[OT] Efficient file structure for very large lookup tables?

Wed Dec 18 06:03:20 PST 2013

On Tuesday, 17 December 2013 at 20:50:23 UTC, H. S. Teoh wrote:
> On Tue, Dec 17, 2013 at 08:47:17PM +0100, Craig Dillabaugh 
> wrote:

>> Another question is can your queries be batched?  If that is 
>> the
>> case and your data is bigger than your available memory, then 
>> try
>> Googling "Lars Arge Buffer Tree" which might work well.
>
> Hmm. I'm not sure if it's possible to batch the queries unless I
> multithread the algorithm; the queries are generated 
> on-the-fly.

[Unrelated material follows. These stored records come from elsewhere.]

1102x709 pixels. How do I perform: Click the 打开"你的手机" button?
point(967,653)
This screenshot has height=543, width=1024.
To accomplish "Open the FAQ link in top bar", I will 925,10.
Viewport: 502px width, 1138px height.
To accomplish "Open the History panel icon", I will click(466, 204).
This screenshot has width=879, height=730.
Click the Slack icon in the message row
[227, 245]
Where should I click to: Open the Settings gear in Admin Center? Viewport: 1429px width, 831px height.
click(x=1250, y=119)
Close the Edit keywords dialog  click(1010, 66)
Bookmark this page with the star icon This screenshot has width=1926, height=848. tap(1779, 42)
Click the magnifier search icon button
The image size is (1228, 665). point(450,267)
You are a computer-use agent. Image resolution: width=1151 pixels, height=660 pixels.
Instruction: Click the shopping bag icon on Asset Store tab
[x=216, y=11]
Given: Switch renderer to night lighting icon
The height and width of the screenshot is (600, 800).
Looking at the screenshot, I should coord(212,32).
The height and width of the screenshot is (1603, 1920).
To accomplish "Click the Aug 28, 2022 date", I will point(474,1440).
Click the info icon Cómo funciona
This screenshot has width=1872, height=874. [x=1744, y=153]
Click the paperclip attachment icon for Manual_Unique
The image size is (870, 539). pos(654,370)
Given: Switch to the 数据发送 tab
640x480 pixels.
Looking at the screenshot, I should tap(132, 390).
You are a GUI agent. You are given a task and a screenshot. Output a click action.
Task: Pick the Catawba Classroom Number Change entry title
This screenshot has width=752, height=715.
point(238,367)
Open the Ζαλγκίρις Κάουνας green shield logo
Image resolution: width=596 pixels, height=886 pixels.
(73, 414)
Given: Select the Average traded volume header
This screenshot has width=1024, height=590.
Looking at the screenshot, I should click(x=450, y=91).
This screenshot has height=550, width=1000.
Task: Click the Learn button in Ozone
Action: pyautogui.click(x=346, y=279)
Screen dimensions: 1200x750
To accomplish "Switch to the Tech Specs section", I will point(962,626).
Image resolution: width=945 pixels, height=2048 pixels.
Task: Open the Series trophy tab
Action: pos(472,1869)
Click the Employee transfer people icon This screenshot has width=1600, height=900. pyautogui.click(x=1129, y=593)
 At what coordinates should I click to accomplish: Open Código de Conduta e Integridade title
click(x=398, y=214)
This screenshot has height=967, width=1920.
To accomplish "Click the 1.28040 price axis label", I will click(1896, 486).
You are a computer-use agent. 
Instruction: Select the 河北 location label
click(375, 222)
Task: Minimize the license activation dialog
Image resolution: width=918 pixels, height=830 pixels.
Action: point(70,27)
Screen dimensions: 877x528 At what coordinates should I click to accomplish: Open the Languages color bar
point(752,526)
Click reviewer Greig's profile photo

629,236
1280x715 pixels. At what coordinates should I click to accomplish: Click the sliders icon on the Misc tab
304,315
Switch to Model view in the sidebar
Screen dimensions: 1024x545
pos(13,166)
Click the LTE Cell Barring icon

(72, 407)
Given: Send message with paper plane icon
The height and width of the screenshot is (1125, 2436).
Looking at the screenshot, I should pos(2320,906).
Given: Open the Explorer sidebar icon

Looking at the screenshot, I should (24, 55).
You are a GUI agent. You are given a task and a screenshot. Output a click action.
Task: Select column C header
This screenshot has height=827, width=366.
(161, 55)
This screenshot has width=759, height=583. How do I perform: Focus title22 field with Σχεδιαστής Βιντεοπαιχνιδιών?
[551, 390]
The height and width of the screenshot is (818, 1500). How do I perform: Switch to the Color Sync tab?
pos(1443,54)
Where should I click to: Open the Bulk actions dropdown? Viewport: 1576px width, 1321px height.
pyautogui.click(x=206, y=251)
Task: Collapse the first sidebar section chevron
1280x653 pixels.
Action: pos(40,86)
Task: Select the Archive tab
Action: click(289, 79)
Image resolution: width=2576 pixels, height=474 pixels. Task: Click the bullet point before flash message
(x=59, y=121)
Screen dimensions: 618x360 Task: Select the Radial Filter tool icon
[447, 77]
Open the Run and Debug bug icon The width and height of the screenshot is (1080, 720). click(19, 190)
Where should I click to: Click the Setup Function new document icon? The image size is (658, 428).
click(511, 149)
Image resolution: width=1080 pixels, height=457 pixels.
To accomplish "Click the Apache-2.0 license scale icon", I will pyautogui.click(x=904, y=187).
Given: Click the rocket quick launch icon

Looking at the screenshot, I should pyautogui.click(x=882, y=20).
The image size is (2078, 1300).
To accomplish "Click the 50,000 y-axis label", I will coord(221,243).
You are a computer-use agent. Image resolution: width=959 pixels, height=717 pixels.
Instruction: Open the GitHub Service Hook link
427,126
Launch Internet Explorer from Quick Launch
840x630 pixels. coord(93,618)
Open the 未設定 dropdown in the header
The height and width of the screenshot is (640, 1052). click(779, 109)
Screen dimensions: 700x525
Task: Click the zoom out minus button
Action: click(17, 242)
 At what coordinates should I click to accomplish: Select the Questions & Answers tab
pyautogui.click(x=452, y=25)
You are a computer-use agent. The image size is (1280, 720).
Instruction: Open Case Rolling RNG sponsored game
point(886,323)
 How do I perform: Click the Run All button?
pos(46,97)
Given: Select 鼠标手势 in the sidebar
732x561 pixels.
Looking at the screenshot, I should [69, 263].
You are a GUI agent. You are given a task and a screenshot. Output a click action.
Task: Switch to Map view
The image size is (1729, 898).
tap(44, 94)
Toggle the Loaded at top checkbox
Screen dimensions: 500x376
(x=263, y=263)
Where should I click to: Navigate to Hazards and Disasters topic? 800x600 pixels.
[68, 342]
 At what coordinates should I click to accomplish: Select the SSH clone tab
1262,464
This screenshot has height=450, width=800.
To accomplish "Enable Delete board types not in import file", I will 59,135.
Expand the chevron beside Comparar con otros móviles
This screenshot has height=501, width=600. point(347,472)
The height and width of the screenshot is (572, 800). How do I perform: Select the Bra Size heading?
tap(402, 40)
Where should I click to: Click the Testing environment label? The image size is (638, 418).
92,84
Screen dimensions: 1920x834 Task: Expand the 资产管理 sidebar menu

But
> they *are* somewhat predictable (spatial locality: see below), 
> so maybe
> that might help?
>
I should clarify a bit what I meant by batched.  If you have a
sequence of queries q_1, q_2, .... q_n (where I guess in your
case a query can be/is an insertion), then by 'batch' proccess
what I mean is you do not need to get the answers on the fly. It
is sufficient to have all queries answered when the program
terminates?

Note that these techniques still account for the 'order' of the
queries, so the answer to query q_i will be reported correctly
(ie. same as if the queries were performed sequentially on a
standard data structure).

Also, if you are still considering using hashing the following
paper may be of interest to you (I haven't read it in detail, but
it doesn't look too crazy)

http://arxiv.org/abs/1104.2799